Quotes & Highlights

In American whisky making, it’s common for distillers to use some of the fermented grain in the mash—before it goes into the still—to mix in with the next batch to be fermented. That portion is called the “backset,” and the whole process is called “sour mash,” just like it says on the bottles. The practice began in the 1800s, probably as a way to keep the same yeast strain consistent.
— Adam Rogers, Proof
I define organizational debt as any structure or policy that no longer serves an organization.
— Aaron Dignan, Brave New Work
if a child has ADHD, some executive skills will be impaired. Chief among these are response inhibition, sustained attention, working memory, time management, task initiation, and goal-directed persistence.
— Peg Dawson and Richard Guare, Smart but Scattered
Ending—neutral zone—new beginning. You need all three phases, and in that order, for a transition to work. The phases don’t happen separately; they often go on at the same time. Endings are going on in one place, in another everything is in neutral zone chaos, and in yet another place the new beginning is already palpable. Calling them “phases” makes it sound as though they are lined up like cubicles. Perhaps it would be more accurate to think of them as three processes and to say that the transition cannot be completed until all three have taken place.
— William Bridges, Susan Bridges, Managing Transitions
Expectancies—people’s perceptions of what would happen if they had a drink—were critical to the effects of ethanol.
— Adam Rogers, Proof
Youngsters with weak task initiation also often have weak sustained attention—not only are they slow to get started on homework, they also are likely to quit before it’s done. These children generally have weak goal-directed persistence. However, we’ve found that if goal-directed persistence is a relative strength, we can encourage the child to use that skill to override his weaknesses in task initiation and sustained attention. These are the kids we can spur on to get their homework handed in consistently if we tell them that they can earn points for handing in homework on time and, once they have enough points, they can buy that video game they’ve been hounding us about.
— Peg Dawson and Richard Guare, Smart but Scattered
Outright drunkenness is relatively easy to characterize, even though its symptoms vary from person to person, ranging from volubility to introspection, excitement to sadness. Concentration and coordination go out the window; maybe you slur your words. You get tired. You try to put your elbow on the bar and miss. That’s what happens when you have around 17 millimoles of ethanol per liter of blood, or 80 milligrams per every deciliter—sometimes also written “0.08 mg%,” or 0.08 blood alcohol content, the legal standard for intoxication in most parts of the United States. At higher concentrations, ethanol is a classic depressant of the central nervous system. Between 250 and 300 mg/dl, for example, it’s an anesthetic. You’re conked out, insensitive to pain. At 400 mg/dl ethanol is a solvent; that level of ingestion is fatal.
— Adam Rogers, Proof
there’s a certain amount of creativity in design, but that’s just one part of a very meaty, robust toolkit. Teaching a designer to be creative without teaching them ethics is akin to a medical school teaching a surgeon how to open up a torso without teaching them how internal organs work. Anyone who wants a career as a designer is going to need to speak about someone’s business and organizational goals. They’re going to have to learn how to analyze data, and how to measure effectiveness. They’re going to have to learn how to build and extend brands and to do goal-driven work. Most of all, they need to learn how to measure the effectiveness of their own work. Not only for the company, but more importantly for society at large. Design is not about expressing yourself. Design is not about following your dream. Design is not about becoming a creative. Design is about keeping people from doing terrible things to other people.

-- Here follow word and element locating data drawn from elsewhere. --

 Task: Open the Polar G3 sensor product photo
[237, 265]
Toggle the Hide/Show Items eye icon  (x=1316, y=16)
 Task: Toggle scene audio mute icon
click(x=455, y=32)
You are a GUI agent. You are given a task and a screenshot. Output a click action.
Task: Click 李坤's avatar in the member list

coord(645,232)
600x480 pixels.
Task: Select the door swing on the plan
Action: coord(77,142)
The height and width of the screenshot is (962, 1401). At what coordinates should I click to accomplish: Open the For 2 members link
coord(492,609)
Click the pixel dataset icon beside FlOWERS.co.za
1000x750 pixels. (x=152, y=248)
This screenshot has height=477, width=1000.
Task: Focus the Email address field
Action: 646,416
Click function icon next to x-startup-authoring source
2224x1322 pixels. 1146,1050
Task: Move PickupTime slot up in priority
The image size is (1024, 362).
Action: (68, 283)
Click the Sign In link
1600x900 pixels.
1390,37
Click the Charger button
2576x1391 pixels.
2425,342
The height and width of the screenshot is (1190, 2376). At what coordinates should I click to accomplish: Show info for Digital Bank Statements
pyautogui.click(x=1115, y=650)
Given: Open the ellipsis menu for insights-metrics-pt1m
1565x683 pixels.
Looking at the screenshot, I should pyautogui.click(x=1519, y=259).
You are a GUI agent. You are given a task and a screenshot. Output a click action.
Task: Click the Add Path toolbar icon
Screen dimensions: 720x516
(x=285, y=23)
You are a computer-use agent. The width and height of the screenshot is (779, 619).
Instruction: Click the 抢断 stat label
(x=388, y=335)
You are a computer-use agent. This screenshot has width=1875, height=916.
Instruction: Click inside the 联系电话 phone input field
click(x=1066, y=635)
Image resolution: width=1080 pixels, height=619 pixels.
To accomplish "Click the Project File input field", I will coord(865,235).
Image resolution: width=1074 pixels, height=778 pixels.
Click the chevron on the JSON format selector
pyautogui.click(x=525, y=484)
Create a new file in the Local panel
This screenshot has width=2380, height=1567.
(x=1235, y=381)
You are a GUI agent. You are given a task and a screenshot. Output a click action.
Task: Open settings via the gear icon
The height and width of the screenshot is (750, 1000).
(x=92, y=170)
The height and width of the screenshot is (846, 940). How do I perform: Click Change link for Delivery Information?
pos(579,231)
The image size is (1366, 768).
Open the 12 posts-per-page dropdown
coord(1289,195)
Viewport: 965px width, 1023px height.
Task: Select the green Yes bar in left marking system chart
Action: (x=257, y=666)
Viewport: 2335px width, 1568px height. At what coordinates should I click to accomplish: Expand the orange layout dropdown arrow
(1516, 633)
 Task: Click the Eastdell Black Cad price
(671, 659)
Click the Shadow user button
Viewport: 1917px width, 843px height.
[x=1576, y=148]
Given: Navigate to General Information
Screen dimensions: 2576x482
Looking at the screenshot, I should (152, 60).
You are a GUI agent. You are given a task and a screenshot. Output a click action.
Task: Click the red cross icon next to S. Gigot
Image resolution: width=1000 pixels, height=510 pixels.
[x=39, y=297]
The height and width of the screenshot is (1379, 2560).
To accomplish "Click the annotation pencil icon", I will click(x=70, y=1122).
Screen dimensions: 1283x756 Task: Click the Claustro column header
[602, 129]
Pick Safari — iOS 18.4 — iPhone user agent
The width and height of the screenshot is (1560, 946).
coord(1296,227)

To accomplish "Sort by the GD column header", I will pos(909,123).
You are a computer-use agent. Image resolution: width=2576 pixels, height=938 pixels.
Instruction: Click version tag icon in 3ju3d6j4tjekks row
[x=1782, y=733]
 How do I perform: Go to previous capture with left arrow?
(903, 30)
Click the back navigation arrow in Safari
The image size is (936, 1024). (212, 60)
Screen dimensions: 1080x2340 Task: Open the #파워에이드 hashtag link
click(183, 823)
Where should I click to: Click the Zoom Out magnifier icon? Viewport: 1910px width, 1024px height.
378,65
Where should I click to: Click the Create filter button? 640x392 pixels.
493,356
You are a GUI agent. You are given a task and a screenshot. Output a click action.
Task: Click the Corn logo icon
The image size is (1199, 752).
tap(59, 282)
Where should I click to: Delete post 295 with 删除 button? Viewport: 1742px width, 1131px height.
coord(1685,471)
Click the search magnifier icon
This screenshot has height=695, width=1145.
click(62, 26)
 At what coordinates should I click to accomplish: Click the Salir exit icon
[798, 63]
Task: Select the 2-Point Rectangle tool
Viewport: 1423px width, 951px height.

— Mike Monteiro, Ruined by Design
Maybe histamines, the stuff of allergic responses. Red wine, white wine, sake, and beer all contain histamine, though studies go back and forth on which drink has the most. Some say it’s red wine, but others don’t find much difference among the various drinks.
— Adam Rogers, Proof
Embrace the Use of Catchphrases: When you look at successful groups, a lot of their internal language features catchphrases that often sound obvious, rah-rah, or corny. Many of us instinctively dismiss them as cultish jargon. But this is a mistake. Their occasionally cheesy obviousness is not a bug—it’s a feature. Their clarity, grating to the outsider’s ear, is precisely what helps them function. The trick to building effective catchphrases is to keep them simple, action-oriented, and forthright: “Create fun and a little weirdness” (Zappos), “Talk less, do more” (IDEO), “Work hard, be nice” (KIPP), “Pound the rock” (San Antonio Spurs), “Leave the jersey in a better place” (New Zealand All-Blacks), “Create raves for guests” (Danny Meyer’s restaurants). They’re hardly poetry, but they share an action-based clarity. They aren’t gentle suggestions so much as clear reminders, crisp nudges in the direction the group wants to go.